Records drawn from a dataset:
******
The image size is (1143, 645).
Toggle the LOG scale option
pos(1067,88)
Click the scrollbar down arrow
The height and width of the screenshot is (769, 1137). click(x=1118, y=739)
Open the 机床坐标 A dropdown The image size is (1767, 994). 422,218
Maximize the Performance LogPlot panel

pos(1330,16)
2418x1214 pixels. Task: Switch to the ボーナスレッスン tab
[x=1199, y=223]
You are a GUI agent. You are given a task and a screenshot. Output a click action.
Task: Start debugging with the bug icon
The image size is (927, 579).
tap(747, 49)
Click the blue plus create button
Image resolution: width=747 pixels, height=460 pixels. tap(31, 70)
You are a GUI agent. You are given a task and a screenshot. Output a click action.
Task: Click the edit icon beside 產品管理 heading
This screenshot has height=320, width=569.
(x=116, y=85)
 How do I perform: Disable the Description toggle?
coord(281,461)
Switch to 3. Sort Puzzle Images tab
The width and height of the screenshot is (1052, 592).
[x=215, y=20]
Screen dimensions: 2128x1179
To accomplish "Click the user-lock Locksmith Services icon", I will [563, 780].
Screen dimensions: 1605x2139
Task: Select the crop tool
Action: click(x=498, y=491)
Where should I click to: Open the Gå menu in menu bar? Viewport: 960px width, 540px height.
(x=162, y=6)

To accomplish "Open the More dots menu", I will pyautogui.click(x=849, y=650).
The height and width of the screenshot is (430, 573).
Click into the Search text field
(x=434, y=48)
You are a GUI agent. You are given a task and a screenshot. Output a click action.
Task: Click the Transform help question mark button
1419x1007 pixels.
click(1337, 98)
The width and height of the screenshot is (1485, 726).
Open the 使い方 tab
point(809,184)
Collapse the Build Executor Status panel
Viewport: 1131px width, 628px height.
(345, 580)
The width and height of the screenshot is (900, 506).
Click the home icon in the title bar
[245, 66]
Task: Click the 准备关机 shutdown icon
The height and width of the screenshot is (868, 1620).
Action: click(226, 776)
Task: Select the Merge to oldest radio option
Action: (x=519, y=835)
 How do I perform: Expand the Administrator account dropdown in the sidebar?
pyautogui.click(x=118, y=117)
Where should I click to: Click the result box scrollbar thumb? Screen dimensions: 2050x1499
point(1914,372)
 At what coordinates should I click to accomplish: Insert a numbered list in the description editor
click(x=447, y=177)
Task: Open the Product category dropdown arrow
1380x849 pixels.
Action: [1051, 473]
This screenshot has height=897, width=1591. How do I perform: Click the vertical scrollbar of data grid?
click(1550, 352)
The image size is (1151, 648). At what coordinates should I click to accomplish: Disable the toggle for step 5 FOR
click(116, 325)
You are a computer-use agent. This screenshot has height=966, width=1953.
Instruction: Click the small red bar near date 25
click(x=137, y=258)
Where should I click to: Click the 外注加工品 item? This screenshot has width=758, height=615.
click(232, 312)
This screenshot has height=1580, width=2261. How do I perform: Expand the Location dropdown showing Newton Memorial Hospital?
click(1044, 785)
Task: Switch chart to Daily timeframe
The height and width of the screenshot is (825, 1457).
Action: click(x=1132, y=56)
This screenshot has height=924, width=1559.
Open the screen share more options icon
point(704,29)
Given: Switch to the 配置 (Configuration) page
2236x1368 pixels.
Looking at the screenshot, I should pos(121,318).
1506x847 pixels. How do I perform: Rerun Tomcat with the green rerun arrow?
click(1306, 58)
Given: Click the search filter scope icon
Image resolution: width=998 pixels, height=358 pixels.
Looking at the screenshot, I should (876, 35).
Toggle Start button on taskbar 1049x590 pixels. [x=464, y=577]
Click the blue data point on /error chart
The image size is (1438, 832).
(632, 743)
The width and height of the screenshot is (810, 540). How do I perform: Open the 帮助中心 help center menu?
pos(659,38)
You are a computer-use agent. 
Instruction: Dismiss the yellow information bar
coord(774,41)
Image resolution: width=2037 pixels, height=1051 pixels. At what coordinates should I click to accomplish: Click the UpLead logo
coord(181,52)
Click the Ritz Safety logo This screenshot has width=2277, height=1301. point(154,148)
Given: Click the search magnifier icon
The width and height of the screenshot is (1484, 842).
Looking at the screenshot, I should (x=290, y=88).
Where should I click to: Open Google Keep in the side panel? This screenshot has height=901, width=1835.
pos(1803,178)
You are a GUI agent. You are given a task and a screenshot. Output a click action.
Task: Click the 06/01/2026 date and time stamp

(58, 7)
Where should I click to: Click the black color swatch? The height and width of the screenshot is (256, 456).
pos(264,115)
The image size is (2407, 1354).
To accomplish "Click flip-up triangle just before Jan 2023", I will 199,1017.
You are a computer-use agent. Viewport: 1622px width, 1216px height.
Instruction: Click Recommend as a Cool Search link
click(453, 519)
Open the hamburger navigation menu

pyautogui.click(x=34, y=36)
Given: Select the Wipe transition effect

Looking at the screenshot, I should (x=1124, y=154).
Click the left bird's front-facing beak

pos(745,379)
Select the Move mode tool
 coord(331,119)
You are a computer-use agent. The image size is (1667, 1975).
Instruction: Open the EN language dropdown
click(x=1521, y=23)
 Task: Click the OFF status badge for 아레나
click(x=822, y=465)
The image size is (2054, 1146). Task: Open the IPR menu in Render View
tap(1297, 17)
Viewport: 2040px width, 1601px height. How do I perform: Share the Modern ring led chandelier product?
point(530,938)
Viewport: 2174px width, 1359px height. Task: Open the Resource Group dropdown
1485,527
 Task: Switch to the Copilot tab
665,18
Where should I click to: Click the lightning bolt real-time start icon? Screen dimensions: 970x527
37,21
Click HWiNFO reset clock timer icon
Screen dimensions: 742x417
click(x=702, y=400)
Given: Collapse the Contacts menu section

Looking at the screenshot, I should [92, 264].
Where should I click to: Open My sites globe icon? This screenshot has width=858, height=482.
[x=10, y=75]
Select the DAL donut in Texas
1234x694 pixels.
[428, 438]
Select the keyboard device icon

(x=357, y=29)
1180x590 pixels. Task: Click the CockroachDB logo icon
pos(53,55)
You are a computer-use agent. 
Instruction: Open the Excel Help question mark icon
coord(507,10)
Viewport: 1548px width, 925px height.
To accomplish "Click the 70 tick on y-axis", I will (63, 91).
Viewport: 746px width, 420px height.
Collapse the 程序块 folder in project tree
******
* **YOUR OBJECTIVE**: Output the records verbatim, from the first line to the last.

* **PROBLEM SOLUTION**:
The image size is (1143, 645).
Toggle the LOG scale option
pos(1067,88)
Click the scrollbar down arrow
The height and width of the screenshot is (769, 1137). click(x=1118, y=739)
Open the 机床坐标 A dropdown The image size is (1767, 994). 422,218
Maximize the Performance LogPlot panel

pos(1330,16)
2418x1214 pixels. Task: Switch to the ボーナスレッスン tab
[x=1199, y=223]
You are a GUI agent. You are given a task and a screenshot. Output a click action.
Task: Start debugging with the bug icon
The image size is (927, 579).
tap(747, 49)
Click the blue plus create button
Image resolution: width=747 pixels, height=460 pixels. tap(31, 70)
You are a GUI agent. You are given a task and a screenshot. Output a click action.
Task: Click the edit icon beside 產品管理 heading
This screenshot has height=320, width=569.
(x=116, y=85)
 How do I perform: Disable the Description toggle?
coord(281,461)
Switch to 3. Sort Puzzle Images tab
The width and height of the screenshot is (1052, 592).
[x=215, y=20]
Screen dimensions: 2128x1179
To accomplish "Click the user-lock Locksmith Services icon", I will [563, 780].
Screen dimensions: 1605x2139
Task: Select the crop tool
Action: click(x=498, y=491)
Where should I click to: Open the Gå menu in menu bar? Viewport: 960px width, 540px height.
(x=162, y=6)

To accomplish "Open the More dots menu", I will pyautogui.click(x=849, y=650).
The height and width of the screenshot is (430, 573).
Click into the Search text field
(x=434, y=48)
You are a GUI agent. You are given a task and a screenshot. Output a click action.
Task: Click the Transform help question mark button
1419x1007 pixels.
click(1337, 98)
The width and height of the screenshot is (1485, 726).
Open the 使い方 tab
point(809,184)
Collapse the Build Executor Status panel
Viewport: 1131px width, 628px height.
(345, 580)
The width and height of the screenshot is (900, 506).
Click the home icon in the title bar
[245, 66]
Task: Click the 准备关机 shutdown icon
The height and width of the screenshot is (868, 1620).
Action: click(226, 776)
Task: Select the Merge to oldest radio option
Action: (x=519, y=835)
 How do I perform: Expand the Administrator account dropdown in the sidebar?
pyautogui.click(x=118, y=117)
Where should I click to: Click the result box scrollbar thumb? Screen dimensions: 2050x1499
point(1914,372)
 At what coordinates should I click to accomplish: Insert a numbered list in the description editor
click(x=447, y=177)
Task: Open the Product category dropdown arrow
1380x849 pixels.
Action: [1051, 473]
This screenshot has height=897, width=1591. How do I perform: Click the vertical scrollbar of data grid?
click(1550, 352)
The image size is (1151, 648). At what coordinates should I click to accomplish: Disable the toggle for step 5 FOR
click(116, 325)
You are a computer-use agent. This screenshot has height=966, width=1953.
Instruction: Click the small red bar near date 25
click(x=137, y=258)
Where should I click to: Click the 外注加工品 item? This screenshot has width=758, height=615.
click(232, 312)
This screenshot has height=1580, width=2261. How do I perform: Expand the Location dropdown showing Newton Memorial Hospital?
click(1044, 785)
Task: Switch chart to Daily timeframe
The height and width of the screenshot is (825, 1457).
Action: click(x=1132, y=56)
This screenshot has height=924, width=1559.
Open the screen share more options icon
point(704,29)
Given: Switch to the 配置 (Configuration) page
2236x1368 pixels.
Looking at the screenshot, I should pos(121,318).
1506x847 pixels. How do I perform: Rerun Tomcat with the green rerun arrow?
click(1306, 58)
Given: Click the search filter scope icon
Image resolution: width=998 pixels, height=358 pixels.
Looking at the screenshot, I should (876, 35).
Toggle Start button on taskbar 1049x590 pixels. [x=464, y=577]
Click the blue data point on /error chart
The image size is (1438, 832).
(632, 743)
The width and height of the screenshot is (810, 540). How do I perform: Open the 帮助中心 help center menu?
pos(659,38)
You are a computer-use agent. 
Instruction: Dismiss the yellow information bar
coord(774,41)
Image resolution: width=2037 pixels, height=1051 pixels. At what coordinates should I click to accomplish: Click the UpLead logo
coord(181,52)
Click the Ritz Safety logo This screenshot has width=2277, height=1301. point(154,148)
Given: Click the search magnifier icon
The width and height of the screenshot is (1484, 842).
Looking at the screenshot, I should (x=290, y=88).
Where should I click to: Open Google Keep in the side panel? This screenshot has height=901, width=1835.
pos(1803,178)
You are a GUI agent. You are given a task and a screenshot. Output a click action.
Task: Click the 06/01/2026 date and time stamp

(58, 7)
Where should I click to: Click the black color swatch? The height and width of the screenshot is (256, 456).
pos(264,115)
The image size is (2407, 1354).
To accomplish "Click flip-up triangle just before Jan 2023", I will 199,1017.
You are a computer-use agent. Viewport: 1622px width, 1216px height.
Instruction: Click Recommend as a Cool Search link
click(453, 519)
Open the hamburger navigation menu

pyautogui.click(x=34, y=36)
Given: Select the Wipe transition effect

Looking at the screenshot, I should (x=1124, y=154).
Click the left bird's front-facing beak

pos(745,379)
Select the Move mode tool
 coord(331,119)
You are a computer-use agent. The image size is (1667, 1975).
Instruction: Open the EN language dropdown
click(x=1521, y=23)
 Task: Click the OFF status badge for 아레나
click(x=822, y=465)
The image size is (2054, 1146). Task: Open the IPR menu in Render View
tap(1297, 17)
Viewport: 2040px width, 1601px height. How do I perform: Share the Modern ring led chandelier product?
point(530,938)
Viewport: 2174px width, 1359px height. Task: Open the Resource Group dropdown
1485,527
 Task: Switch to the Copilot tab
665,18
Where should I click to: Click the lightning bolt real-time start icon? Screen dimensions: 970x527
37,21
Click HWiNFO reset clock timer icon
Screen dimensions: 742x417
click(x=702, y=400)
Given: Collapse the Contacts menu section

Looking at the screenshot, I should [92, 264].
Where should I click to: Open My sites globe icon? This screenshot has width=858, height=482.
[x=10, y=75]
Select the DAL donut in Texas
1234x694 pixels.
[428, 438]
Select the keyboard device icon

(x=357, y=29)
1180x590 pixels. Task: Click the CockroachDB logo icon
pos(53,55)
You are a computer-use agent. 
Instruction: Open the Excel Help question mark icon
coord(507,10)
Viewport: 1548px width, 925px height.
To accomplish "Click the 70 tick on y-axis", I will (63, 91).
Viewport: 746px width, 420px height.
Collapse the 程序块 folder in project tree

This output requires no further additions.